Task brief
Rewrite every line of the listing below, replacing each occurrence of "Instruction" with "Goal" and leaving everything else unchanged.

Stored data:
======

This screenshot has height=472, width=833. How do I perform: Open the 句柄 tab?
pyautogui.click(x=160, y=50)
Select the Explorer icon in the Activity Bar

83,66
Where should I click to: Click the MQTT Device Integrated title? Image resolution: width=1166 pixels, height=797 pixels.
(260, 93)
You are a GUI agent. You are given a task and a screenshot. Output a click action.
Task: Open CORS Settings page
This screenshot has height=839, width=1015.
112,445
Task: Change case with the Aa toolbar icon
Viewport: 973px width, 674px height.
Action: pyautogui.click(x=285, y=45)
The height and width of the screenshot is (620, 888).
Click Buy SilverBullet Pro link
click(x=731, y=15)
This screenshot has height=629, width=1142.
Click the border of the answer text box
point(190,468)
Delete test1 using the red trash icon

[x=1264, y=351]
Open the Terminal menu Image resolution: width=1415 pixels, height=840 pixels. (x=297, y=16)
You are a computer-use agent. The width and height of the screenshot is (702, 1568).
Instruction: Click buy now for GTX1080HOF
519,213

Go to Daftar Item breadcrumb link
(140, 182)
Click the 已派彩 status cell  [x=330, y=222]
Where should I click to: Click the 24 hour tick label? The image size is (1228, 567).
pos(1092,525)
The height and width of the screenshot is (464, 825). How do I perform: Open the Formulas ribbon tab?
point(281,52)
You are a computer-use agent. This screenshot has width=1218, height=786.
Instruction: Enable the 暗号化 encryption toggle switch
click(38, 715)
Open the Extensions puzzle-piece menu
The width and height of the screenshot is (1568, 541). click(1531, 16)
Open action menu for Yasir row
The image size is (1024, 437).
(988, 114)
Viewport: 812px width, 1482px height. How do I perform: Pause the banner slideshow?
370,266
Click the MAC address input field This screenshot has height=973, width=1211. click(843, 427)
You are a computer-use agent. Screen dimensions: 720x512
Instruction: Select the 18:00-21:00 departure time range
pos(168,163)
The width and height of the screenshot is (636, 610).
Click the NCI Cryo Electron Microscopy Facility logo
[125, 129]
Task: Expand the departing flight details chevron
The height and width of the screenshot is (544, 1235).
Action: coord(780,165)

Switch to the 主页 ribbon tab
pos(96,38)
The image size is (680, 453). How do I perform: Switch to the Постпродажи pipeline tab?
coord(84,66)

======

Exercise solution
This screenshot has height=472, width=833. How do I perform: Open the 句柄 tab?
pyautogui.click(x=160, y=50)
Select the Explorer icon in the Activity Bar

83,66
Where should I click to: Click the MQTT Device Integrated title? Image resolution: width=1166 pixels, height=797 pixels.
(260, 93)
You are a GUI agent. You are given a task and a screenshot. Output a click action.
Task: Open CORS Settings page
This screenshot has height=839, width=1015.
112,445
Task: Change case with the Aa toolbar icon
Viewport: 973px width, 674px height.
Action: pyautogui.click(x=285, y=45)
The height and width of the screenshot is (620, 888).
Click Buy SilverBullet Pro link
click(x=731, y=15)
This screenshot has height=629, width=1142.
Click the border of the answer text box
point(190,468)
Delete test1 using the red trash icon

[x=1264, y=351]
Open the Terminal menu Image resolution: width=1415 pixels, height=840 pixels. (x=297, y=16)
You are a computer-use agent. The width and height of the screenshot is (702, 1568).
Goal: Click buy now for GTX1080HOF
519,213

Go to Daftar Item breadcrumb link
(140, 182)
Click the 已派彩 status cell  [x=330, y=222]
Where should I click to: Click the 24 hour tick label? The image size is (1228, 567).
pos(1092,525)
The height and width of the screenshot is (464, 825). How do I perform: Open the Formulas ribbon tab?
point(281,52)
You are a computer-use agent. This screenshot has width=1218, height=786.
Goal: Enable the 暗号化 encryption toggle switch
click(38, 715)
Open the Extensions puzzle-piece menu
The width and height of the screenshot is (1568, 541). click(1531, 16)
Open action menu for Yasir row
The image size is (1024, 437).
(988, 114)
Viewport: 812px width, 1482px height. How do I perform: Pause the banner slideshow?
370,266
Click the MAC address input field This screenshot has height=973, width=1211. click(843, 427)
You are a computer-use agent. Screen dimensions: 720x512
Goal: Select the 18:00-21:00 departure time range
pos(168,163)
The width and height of the screenshot is (636, 610).
Click the NCI Cryo Electron Microscopy Facility logo
[125, 129]
Task: Expand the departing flight details chevron
The height and width of the screenshot is (544, 1235).
Action: coord(780,165)

Switch to the 主页 ribbon tab
pos(96,38)
The image size is (680, 453). How do I perform: Switch to the Постпродажи pipeline tab?
coord(84,66)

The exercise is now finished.